Until September 2003, K-Mc I also had an option to acquire from us our Main Pass facilities that will be used in the potential Main Pass Energy HubTM project discussed below.  In September 2003, we modified the agreement and eliminated that option.


In September 2003, we modified the K-Mc I transaction so that K1 USA now has the right to participate as a passive equity investor in 15 percent of our equity participation in the Main Pass Energy HubTM project.  K1 USA would need to exercise that right prior to the closing of the project financing arrangements by agreeing to fund 15 percent of our future contributions to the project.   K1 USA has also received warrants to acquire a total of 2.5 million shares of our common stock at $5.25 per share, with the warrant for approximately 1.74 million shares expiring in December 2007 and the warrant for the remaining shares expiring in September 2008.  Under terms of the modified agreement, K1 USA is no longer required to provide credit support of up to $10 million covering the potential supplemental bonding requirements for the Main Pass Energy Hub™ structures.  In connection with the warrants issued to K1 USA in September 2003, we recorded a charge of approximately $6.2 million, which represented the fair value of the warrants, as determined using the Black-Scholes valuation method, on the date of their issuance.   This charge is included in “Start-up costs for Main Pass Energy HubTM” in the accompanying statements of operations.

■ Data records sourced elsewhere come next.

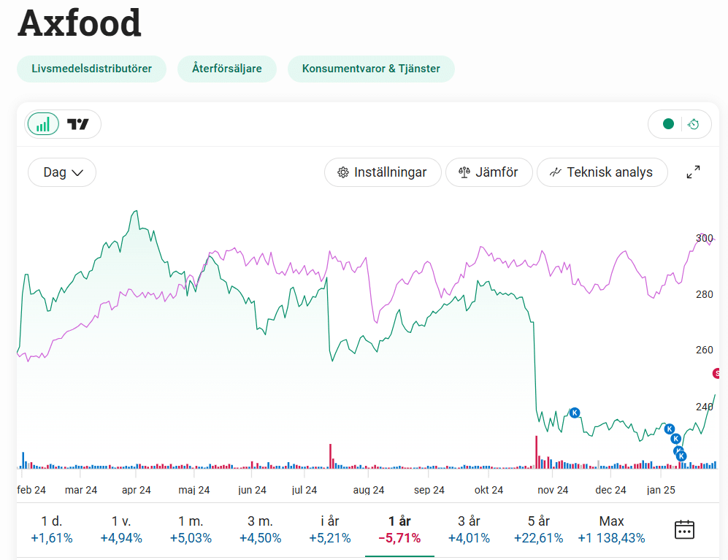Click the red S marker on chart
Screen dimensions: 728x560
[x=718, y=374]
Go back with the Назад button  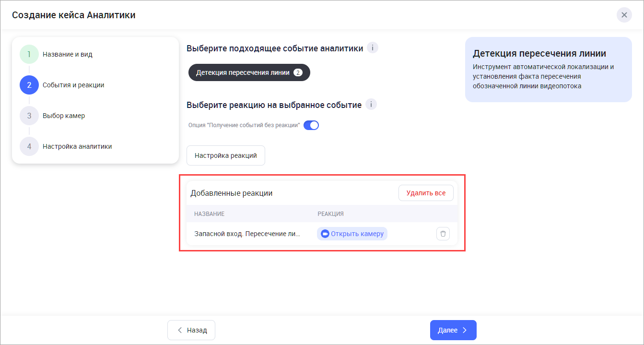(191, 330)
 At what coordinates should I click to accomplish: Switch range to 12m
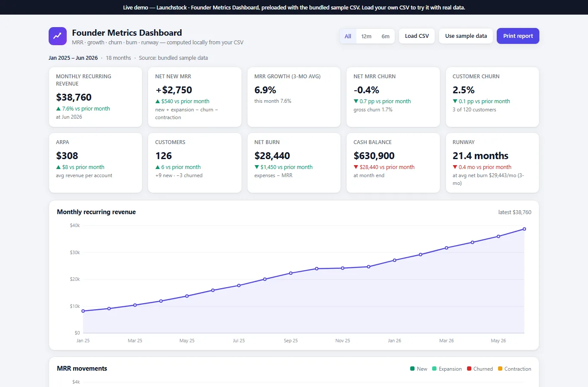tap(366, 36)
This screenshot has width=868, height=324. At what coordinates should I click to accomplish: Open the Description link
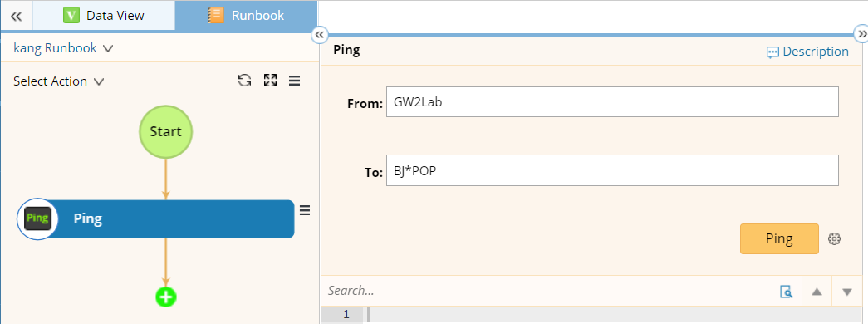807,52
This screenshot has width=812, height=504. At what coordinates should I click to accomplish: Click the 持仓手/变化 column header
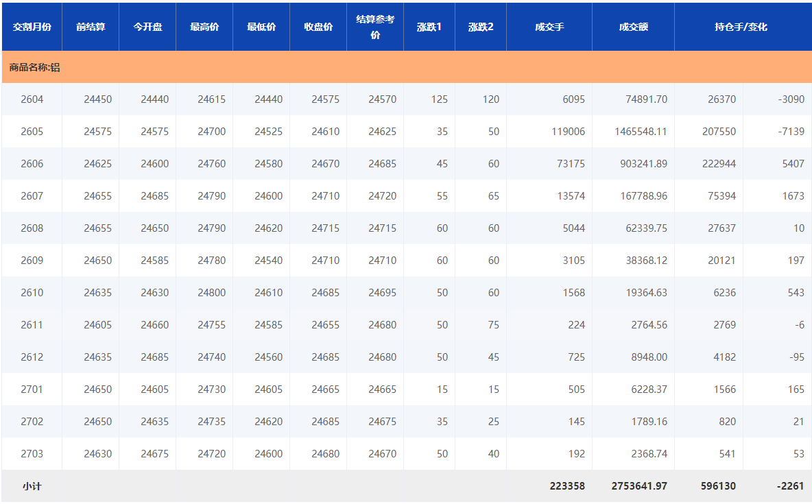[741, 27]
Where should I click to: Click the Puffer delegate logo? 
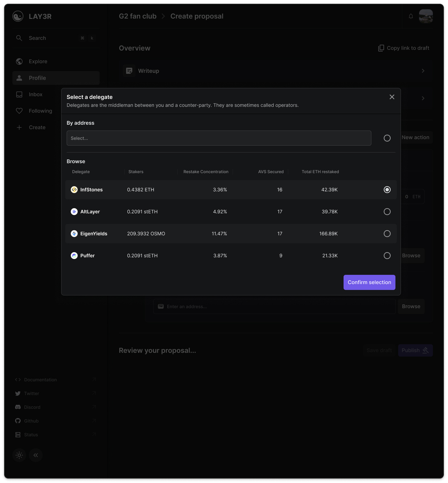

For additional information regarding our alliance with K1 USA and K-Mc I see "Formation of Joint Venture"

included in Items 7 and 7a "Management's Discussion and Analysis of Financial Condition and Results of Operations and Disclosure of Market Risks" and Note 2 of our 2002 Form 10-K.

 

15


POTENTIAL MAIN PASS ENERGY HUBTM  PROJECT


We have been pursuing alternative uses of our discontinued sulphur facilities at Main Pass in the Gulf of Mexico.  We believe that an energy hub, consisting of a natural gas receipt, processing, storage and distribution facility, could potentially be developed at the facilities using the infrastructure previously constructed by us for our sulphur mining operations, which have been discontinued.  We refer to this potential project as the Main Pass Energy HubTM Project.  We have completed conceptual engineering for the project and have begun preparing an  application to be filed with the U.S. Coast Guard for a license to authorize us to receive, process, store and distribute LNG and natural gas at the facilities.  We anticipate filing our application with the U.S. Coast Guard by early 2004.  We have also applied for permits that would allow us to use the facilities as a disposal site for non-hazardous oilfield w aste.

  

A natural gas terminal at Main Pass could potentially be used to receive, process, store and distribute LNG offshore using Main Pass’ existing facilities and the significant storage capacity in its two-mile diameter caprock and salt dome.  Potential advantages of the Main Pass facilities include their close proximity to shipping channels and pipelines that would facilitate the receipt and distribution of natural gas, and we believe that use of the existing facilities would provide timing, construction and operating cost advantages over the development of terminals at undeveloped locations.  In addition, the offshore location of the Main Pass terminal may mitigate the security, safety and environmental issues faced by onshore facilities.  Finally, we believe that Main Pass may be used to handle the fleet of new LNG supertankers, which may have limited access to certain existing U.S. ports.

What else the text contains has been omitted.